Victorians themselves often compared public events with stage performance, implying both positive and negative connotations of the theatre stuff. As a “London Times” critic put it: “There are so many persons in this country who run after everything theatrical, save a theatre itself” [6, P.59]. The usage of theatre tropes and metaphors was even extrapolated to public executions, supposed to contribute to moral purification of their spectators. Dickens, for instance, with all his moral
authority, strongly argued against public executions, describing what he witnessed in their public’s behaviour as horrid “entertainment”.
Professional theatre, on the other hand, could, as Victorians believed, contribute to a moral improvement: Dickens, for instance, testified to the change in the character of the East End theatres’ audiences ensuing from the change of their repertory, “from the lowest to the highest”, meaning by the former popular criminal drama, etc. and by the latter some productions of Shakespeare (even if melodramatic adaptations) which were the mid-century innovation of minor theatres’ actors-managers aiming at more bourgeois public as their potential patrons.
Socially approvable conduct, charitable activities and the like, was demonstrated and described in newspapers in much the same terms as peripetia of melodramatic plots.

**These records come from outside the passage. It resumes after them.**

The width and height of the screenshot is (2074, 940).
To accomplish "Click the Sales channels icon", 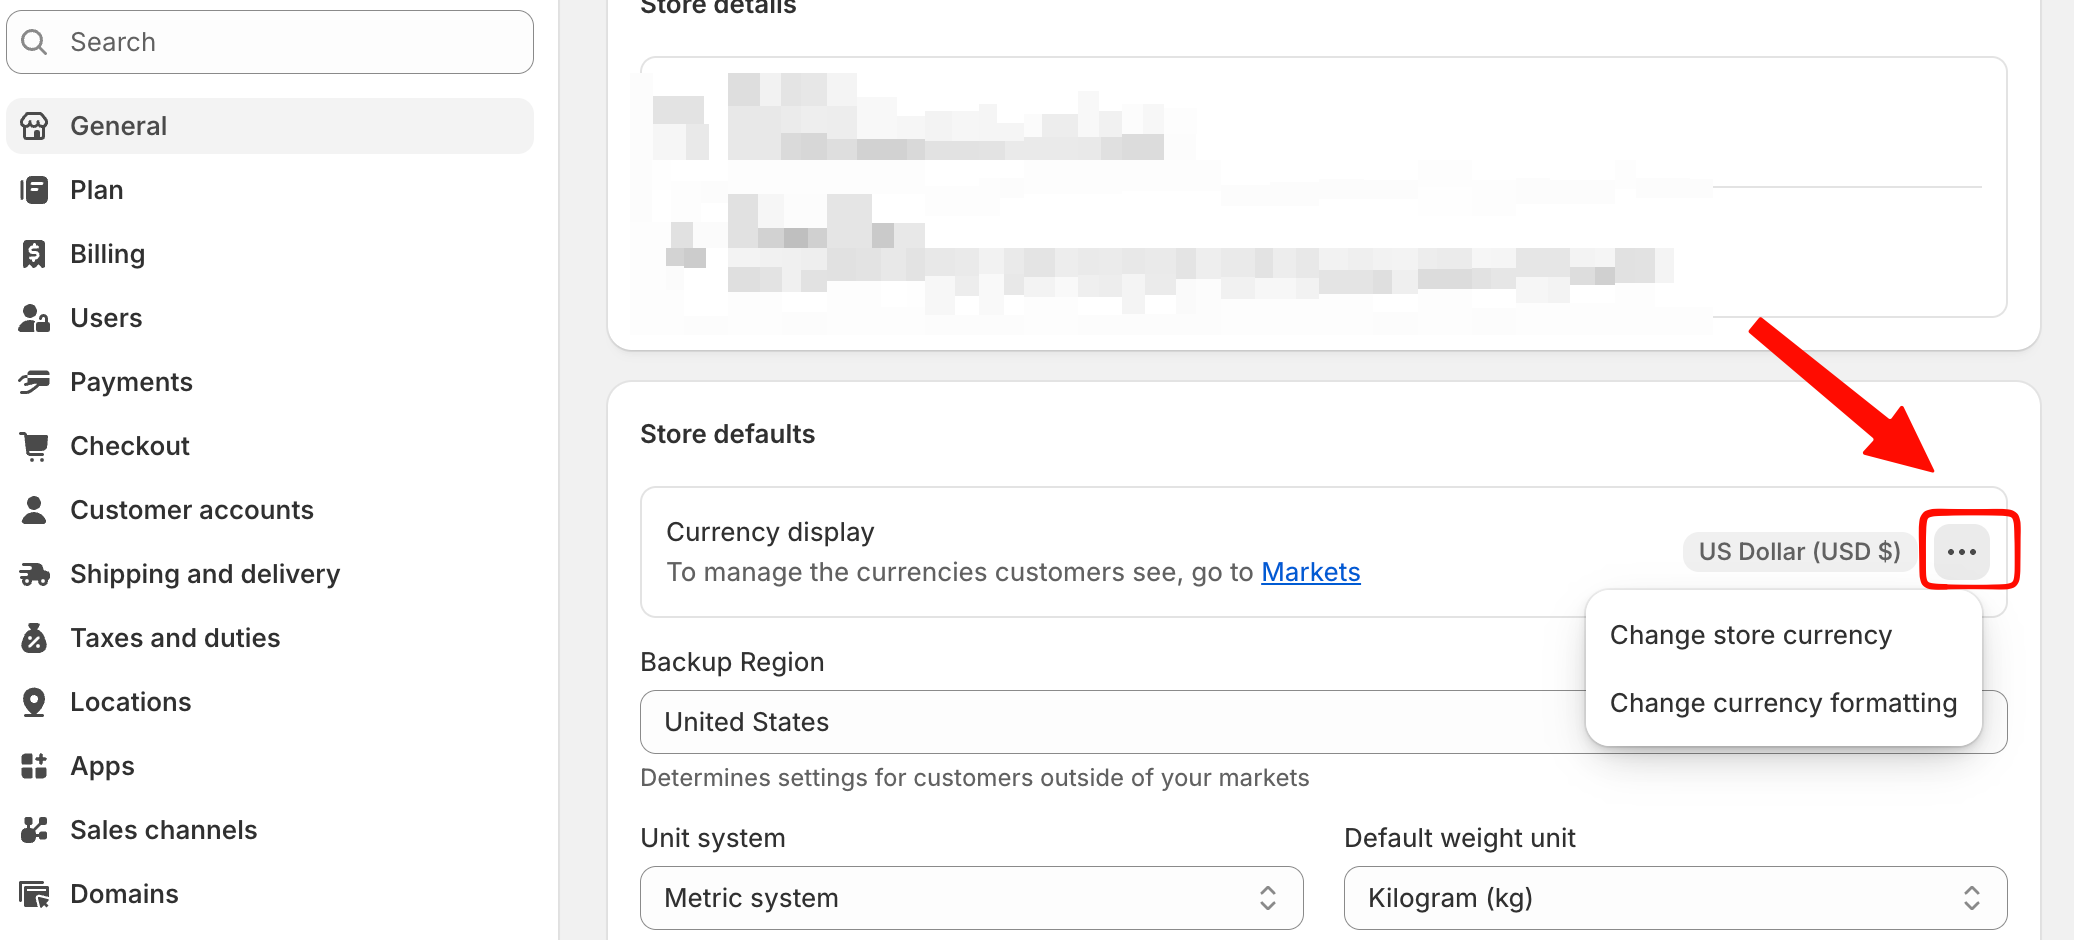I will (34, 830).
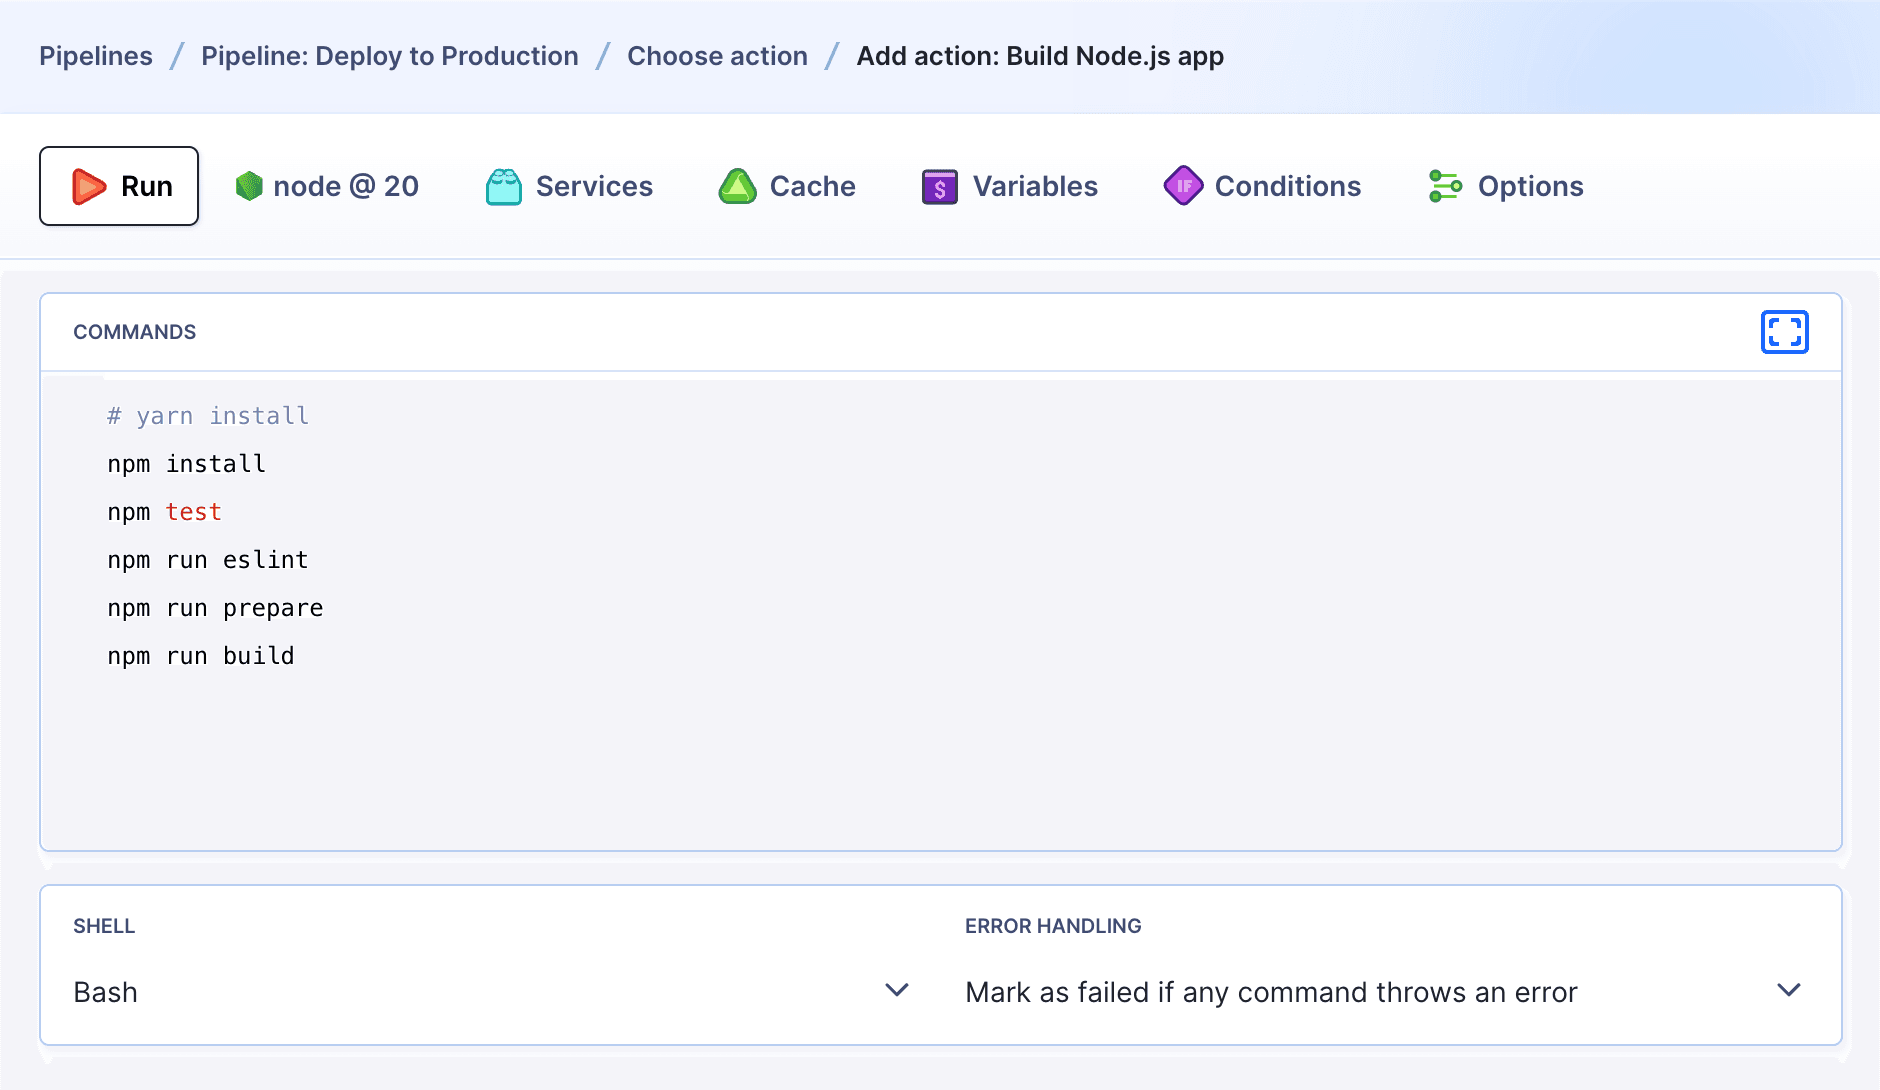Click the purple Variables dollar icon

pyautogui.click(x=940, y=186)
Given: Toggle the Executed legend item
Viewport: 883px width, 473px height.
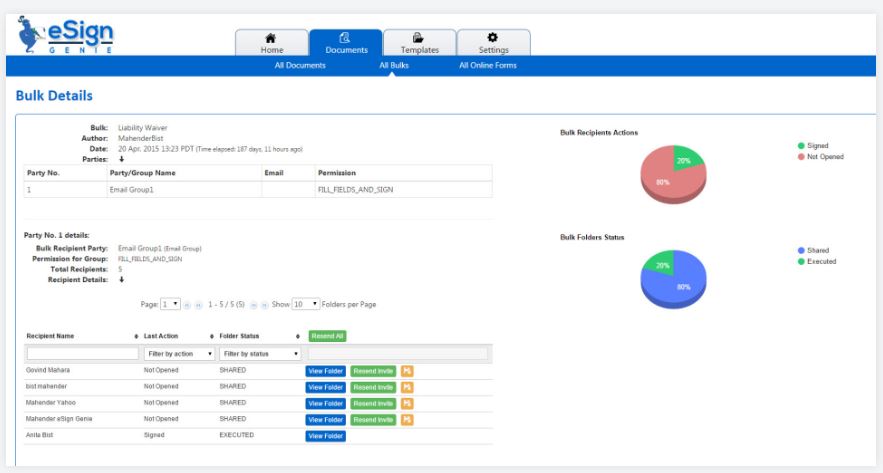Looking at the screenshot, I should (816, 261).
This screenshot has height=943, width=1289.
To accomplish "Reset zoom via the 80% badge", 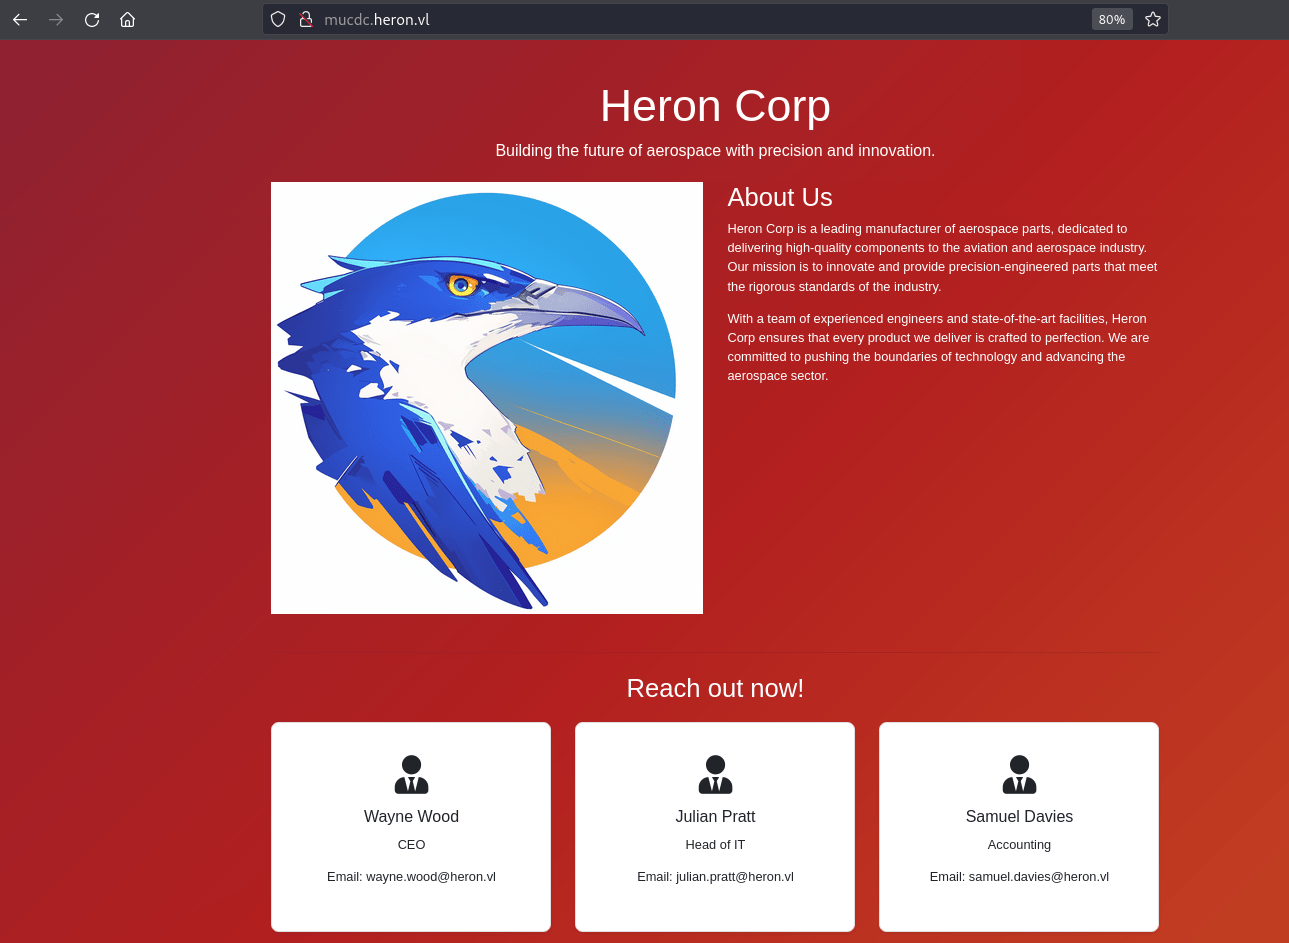I will (1112, 19).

As for communicative codes of the culture, the domineering social language was verbal (comparing, e.g., with 18th century’s social postures and sophisticated costumes as prevailing over verbals in establishing or determining one’s rank etc.). Ranging from sociological survey, in which provincial colliers’s voices were described [6], to realistic novels, invariably paying attention to the way personages’ voices sounded, verbal, particularly vocal components were crucial in Victorian cultural structures. On that period’s stage, in turn, vocal elements, such as a right pitch, plausibility of intonation and the like, were getting the upper hand.
To sum up, Victorian cultural thought was so intrinsically interwoven with stage tropes and metaphors, particularly those of the melodramatic theatre, that the latter can be seen as providing as well as embodying the mainstream cultural structures in terms of Alexander’s cultural sociology concept.
REFERENCES:
1. Садыхова Л.Г. Concerning Methodology of Cultural Studies: Theatre as a Model Object// Надежность и качество: Труды Международного научно-практического симпозиума (Пенза, 27 мая-1 июня 2008). -Пенза, 2008. - С.174-176.
2. Садыхова Л.Г.. On Methods of Cultural Studies: Theatre in terms of Culture// Надежность и качество: Труды Международного научнопрактического симпозиума (25-31 мая 2009). - Пенза, 2009. - С. 122123.
3. Садыхова Л.Г. Victorian Essays, Poetry and Criticism: учебное пособие для вузов. - M.: StPrint, 2008. 70 C.
4. Alexander, J. The Meanings of Social Life. A Cultural Sociology. -Oxford: Oxford University Press, 2003. 325 p.
5. Cambridge Companion to Victorian Culture/ Ed. O’Gorman, Fr. -Cambridge: Cambridge University Press, 2009. 310 p.
6. Deborah Vlock. Dickens, Novel Reading, and the Victorian Popular Theatre. - Cambridge: Cambridge University Press, 2006. 228 p.